FEMAXI-ATF is being developed for fuel performance modeling of SiC cladded UO2 fuel with focuses on modeling pellet-cladding mechanical interactions (PCMI). The code considers probability distributions of mechanical strengths of monolithic SiC (mSiC) and SiC fiber reinforced SiC matrix composite (SiC/SiC), while it models pseudo-ductility of SiC/SiC and propagation of cladding failures across the wall thickness direction in deterministic manner without explicitly modeling cracks based on finite element method in one-dimensional geometry. Some hypothetical BWR power ramp conditions were used to test sensitivities of different model parameters on the analyzed PCMI behavior. The results showed that propagation of the cladding failure could be modeled by appropriately reducing modulus of elasticities of the failed wall element, so that the mechanical load of the failed element could be re-distributed to other intact elements.
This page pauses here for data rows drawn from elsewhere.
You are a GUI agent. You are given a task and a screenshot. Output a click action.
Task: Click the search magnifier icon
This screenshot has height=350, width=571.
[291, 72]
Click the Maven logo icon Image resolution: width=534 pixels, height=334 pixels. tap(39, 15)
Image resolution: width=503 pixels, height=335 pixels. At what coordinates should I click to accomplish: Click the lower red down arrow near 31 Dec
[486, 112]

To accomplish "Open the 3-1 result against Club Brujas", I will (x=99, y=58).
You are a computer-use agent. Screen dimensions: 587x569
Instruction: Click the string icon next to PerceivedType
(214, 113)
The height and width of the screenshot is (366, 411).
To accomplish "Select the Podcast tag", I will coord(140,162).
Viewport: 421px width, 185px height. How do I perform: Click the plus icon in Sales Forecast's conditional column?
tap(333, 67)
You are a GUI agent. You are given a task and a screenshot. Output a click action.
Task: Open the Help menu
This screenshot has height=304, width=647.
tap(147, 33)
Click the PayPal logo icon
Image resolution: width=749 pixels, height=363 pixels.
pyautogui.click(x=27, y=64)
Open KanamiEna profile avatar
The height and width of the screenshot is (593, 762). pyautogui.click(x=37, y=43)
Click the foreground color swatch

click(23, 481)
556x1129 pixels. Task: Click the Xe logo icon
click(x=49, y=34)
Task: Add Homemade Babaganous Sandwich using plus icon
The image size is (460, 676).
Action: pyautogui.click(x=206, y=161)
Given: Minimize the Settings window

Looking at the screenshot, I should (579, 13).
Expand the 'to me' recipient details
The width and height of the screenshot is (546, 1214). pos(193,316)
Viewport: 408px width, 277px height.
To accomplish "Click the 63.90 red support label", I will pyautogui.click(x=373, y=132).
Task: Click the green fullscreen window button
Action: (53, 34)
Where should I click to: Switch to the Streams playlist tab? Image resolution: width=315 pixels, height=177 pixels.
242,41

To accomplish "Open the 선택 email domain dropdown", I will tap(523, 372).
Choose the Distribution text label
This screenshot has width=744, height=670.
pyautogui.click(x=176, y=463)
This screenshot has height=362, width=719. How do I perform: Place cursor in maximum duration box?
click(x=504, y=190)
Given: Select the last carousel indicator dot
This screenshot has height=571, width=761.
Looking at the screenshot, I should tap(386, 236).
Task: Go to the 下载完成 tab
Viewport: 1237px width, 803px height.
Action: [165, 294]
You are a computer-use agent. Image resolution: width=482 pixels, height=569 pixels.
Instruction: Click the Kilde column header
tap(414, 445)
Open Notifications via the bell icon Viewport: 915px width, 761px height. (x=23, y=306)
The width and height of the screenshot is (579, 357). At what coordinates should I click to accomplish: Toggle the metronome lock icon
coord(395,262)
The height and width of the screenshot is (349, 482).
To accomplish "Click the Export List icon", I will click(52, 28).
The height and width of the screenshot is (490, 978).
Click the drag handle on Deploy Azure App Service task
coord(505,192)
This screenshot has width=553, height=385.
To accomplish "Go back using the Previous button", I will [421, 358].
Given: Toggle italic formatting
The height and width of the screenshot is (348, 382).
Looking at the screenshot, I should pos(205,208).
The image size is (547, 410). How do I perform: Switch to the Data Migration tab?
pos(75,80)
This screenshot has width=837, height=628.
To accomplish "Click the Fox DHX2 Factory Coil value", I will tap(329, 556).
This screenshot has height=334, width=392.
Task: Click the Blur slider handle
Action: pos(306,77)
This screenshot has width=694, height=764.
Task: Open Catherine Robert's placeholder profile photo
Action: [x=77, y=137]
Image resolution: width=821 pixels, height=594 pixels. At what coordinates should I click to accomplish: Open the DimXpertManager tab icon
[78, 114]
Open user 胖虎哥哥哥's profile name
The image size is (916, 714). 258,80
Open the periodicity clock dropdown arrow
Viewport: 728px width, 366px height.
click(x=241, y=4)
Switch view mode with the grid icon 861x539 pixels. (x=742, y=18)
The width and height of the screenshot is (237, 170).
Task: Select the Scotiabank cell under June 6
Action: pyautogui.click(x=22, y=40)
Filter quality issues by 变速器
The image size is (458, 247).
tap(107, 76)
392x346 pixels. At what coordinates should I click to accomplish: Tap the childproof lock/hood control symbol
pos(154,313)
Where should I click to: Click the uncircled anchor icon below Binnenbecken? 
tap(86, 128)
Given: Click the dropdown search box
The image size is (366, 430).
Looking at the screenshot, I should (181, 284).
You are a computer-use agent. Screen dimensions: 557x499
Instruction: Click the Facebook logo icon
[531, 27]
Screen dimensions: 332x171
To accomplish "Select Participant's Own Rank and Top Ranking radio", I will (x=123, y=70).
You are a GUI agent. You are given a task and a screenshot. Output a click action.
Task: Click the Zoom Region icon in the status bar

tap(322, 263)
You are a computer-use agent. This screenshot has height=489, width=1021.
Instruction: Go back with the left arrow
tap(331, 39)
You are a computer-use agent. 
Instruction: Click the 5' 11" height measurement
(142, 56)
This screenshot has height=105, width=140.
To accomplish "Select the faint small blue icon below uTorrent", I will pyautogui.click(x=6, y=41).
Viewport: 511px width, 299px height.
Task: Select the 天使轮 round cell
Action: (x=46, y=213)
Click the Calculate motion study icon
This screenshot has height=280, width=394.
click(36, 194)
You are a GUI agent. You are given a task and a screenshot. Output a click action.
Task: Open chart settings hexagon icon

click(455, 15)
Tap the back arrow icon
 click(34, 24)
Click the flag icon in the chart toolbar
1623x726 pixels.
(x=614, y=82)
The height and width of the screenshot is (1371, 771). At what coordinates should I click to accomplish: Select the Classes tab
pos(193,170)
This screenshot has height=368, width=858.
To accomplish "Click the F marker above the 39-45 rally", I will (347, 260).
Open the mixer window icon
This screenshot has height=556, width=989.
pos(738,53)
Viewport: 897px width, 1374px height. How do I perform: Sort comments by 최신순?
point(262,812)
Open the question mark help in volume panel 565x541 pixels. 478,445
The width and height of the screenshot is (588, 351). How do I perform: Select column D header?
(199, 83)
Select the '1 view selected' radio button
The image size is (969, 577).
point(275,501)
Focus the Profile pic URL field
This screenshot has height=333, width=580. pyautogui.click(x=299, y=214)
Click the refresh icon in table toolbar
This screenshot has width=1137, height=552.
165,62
The probability threshold for determination of the wall element failure did not have large influence on the predicted power at failure when the threshold was varied between 25 % and 75 %. The current study is still limited with respect to mechanistic modeling of SiC failure as it only models the propagation of the cladding wall element failure across the homogeneous continuum wall without considering generations and propagations of cracks.

Keywords

Acknowledgement

This work was partly supported by JSPS KAKENHI Grant Number 20H02669. A part of this study is the result of "Understanding Mechanisms of Severe Accidents and Improving Safety of Nuclear Reactors by Computer Science" of Waseda Research Institute for Science and Engineering and the authors acknowledge support of the Institute for Advanced Theoretical and Experimental Physics, Waseda University.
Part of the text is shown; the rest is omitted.